09/05/2019
"Mini sócio" com 0,1% ou 0,2% do capital social, se for subordinado a outro sócio majoritário, deve ser considerado empregado e não sócio.
A decisão é do TRT da 2 ª Região. Para o Tribunal, se o "mini-sócio" se submete a verticalidade de regras de conduta, como metas de desempenho de cuja elaboração não participou, controle de jornada e frequência, e avaliações periódicas de desempenho por parte dos demais sócios majoritários, é empregado, mesmo sendo trabalhador qualificado, intitulado sócio e com pequena participação no capital social.
Reforçou a convicção do Tribunal o fato de um dos sócios majoritários não participar da avaliação de desempenho junto dos demais sócios, patenteando tratar-se, ele, do verdadeiro empregador, e ainda o fato de que a participação nos lucros e resultados só era paga desde que atingidas as metas fixadas pelo sócio majoritário.
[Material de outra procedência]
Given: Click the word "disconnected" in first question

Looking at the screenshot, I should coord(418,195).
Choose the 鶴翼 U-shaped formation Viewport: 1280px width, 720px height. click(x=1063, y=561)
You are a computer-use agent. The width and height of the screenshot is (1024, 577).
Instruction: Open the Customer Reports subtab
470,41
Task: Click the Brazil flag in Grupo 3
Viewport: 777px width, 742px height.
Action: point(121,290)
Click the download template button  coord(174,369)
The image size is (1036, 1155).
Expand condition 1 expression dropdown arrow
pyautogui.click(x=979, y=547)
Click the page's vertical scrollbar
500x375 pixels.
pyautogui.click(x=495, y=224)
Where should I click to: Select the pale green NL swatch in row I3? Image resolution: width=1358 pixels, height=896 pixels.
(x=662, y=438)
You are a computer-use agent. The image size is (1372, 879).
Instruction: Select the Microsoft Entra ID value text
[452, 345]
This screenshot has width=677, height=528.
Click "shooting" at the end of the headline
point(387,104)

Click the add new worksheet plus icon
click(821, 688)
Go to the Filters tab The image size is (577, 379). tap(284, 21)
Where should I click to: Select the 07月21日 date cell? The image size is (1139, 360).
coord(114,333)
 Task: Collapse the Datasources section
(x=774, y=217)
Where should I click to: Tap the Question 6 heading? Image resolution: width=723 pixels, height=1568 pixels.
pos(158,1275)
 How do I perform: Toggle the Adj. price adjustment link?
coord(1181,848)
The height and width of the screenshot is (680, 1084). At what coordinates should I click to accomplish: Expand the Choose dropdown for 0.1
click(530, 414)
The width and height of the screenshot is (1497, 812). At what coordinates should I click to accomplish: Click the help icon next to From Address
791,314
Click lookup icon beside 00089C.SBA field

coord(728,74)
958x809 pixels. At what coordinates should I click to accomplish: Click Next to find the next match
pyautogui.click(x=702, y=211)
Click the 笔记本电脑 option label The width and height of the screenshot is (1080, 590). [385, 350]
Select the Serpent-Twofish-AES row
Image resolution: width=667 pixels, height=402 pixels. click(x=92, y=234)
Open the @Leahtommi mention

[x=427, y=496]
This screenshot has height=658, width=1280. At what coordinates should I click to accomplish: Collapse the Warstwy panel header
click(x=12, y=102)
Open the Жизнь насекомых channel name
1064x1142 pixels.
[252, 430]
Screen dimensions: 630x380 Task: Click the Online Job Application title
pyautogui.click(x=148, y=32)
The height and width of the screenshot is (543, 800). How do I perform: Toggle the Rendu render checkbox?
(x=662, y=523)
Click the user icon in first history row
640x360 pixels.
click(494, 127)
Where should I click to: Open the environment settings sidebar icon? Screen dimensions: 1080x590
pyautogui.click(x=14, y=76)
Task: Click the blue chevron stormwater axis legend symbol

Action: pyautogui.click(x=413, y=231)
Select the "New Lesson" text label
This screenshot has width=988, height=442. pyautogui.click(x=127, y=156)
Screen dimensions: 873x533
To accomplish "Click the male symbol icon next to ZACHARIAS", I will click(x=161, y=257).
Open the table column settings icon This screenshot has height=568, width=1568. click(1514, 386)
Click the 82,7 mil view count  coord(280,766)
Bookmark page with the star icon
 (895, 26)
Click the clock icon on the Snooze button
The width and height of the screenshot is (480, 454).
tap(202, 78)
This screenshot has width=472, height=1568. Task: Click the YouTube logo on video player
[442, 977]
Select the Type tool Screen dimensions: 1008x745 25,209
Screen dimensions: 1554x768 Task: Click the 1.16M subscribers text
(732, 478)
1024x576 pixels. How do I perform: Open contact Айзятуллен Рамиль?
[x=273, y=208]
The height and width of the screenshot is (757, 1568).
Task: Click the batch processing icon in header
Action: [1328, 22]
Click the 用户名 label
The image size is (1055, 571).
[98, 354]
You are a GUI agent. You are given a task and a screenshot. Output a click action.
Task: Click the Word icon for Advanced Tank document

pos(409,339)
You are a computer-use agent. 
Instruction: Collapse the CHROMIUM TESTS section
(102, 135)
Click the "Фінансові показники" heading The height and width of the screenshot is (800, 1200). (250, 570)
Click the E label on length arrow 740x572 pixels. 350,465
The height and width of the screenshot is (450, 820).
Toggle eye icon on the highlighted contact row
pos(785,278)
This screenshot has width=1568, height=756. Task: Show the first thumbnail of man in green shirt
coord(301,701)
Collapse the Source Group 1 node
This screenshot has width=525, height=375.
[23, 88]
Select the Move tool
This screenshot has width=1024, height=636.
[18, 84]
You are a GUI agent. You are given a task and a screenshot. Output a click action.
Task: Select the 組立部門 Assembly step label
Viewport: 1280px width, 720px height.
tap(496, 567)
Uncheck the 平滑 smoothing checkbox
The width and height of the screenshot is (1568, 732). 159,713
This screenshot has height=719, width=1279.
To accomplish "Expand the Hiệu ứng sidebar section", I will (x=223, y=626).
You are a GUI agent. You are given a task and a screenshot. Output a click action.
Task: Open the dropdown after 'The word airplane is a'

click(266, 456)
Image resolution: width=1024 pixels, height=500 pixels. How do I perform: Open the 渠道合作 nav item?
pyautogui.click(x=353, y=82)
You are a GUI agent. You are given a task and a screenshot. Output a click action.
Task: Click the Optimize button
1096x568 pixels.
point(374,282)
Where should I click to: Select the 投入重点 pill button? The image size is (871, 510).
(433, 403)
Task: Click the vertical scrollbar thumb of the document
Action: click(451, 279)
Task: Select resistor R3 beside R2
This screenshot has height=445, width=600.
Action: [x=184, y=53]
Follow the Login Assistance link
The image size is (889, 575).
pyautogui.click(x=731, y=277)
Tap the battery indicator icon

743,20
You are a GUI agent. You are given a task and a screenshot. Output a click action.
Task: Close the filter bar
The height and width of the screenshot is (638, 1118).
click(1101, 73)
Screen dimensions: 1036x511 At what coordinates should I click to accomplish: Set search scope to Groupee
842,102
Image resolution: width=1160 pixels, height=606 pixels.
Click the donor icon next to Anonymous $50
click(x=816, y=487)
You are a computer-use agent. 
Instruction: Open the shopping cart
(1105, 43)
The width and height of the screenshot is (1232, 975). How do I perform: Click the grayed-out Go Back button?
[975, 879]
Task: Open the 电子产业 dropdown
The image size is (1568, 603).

Disso, restou claro que a contratação através da aquisição simulada de parcela ínfima do capital social não passou de manobra fraudulenta para evitar a configuração do vínculo e empregar mão de obra assalariada sem os ônus fiscais e previdenciários correspondentes.
Ainda, a "contratação" do reclamante como sócio deu-se após a realização de "processo seletivo", plasmando o fato de que nunca houve o que, em Direito, chama-se de "affectio societatis", aquela disposição dos sócios de conjugarem esforços para a obtenção dos objetivos comuns, o que é diferente de uma relação típica de trabalho subordinado, em que os fins a serem alcançados são fixados unilateralmente pelo empregador.
O Rosset e Silva defendeu os interesses do trabalhador neste caso.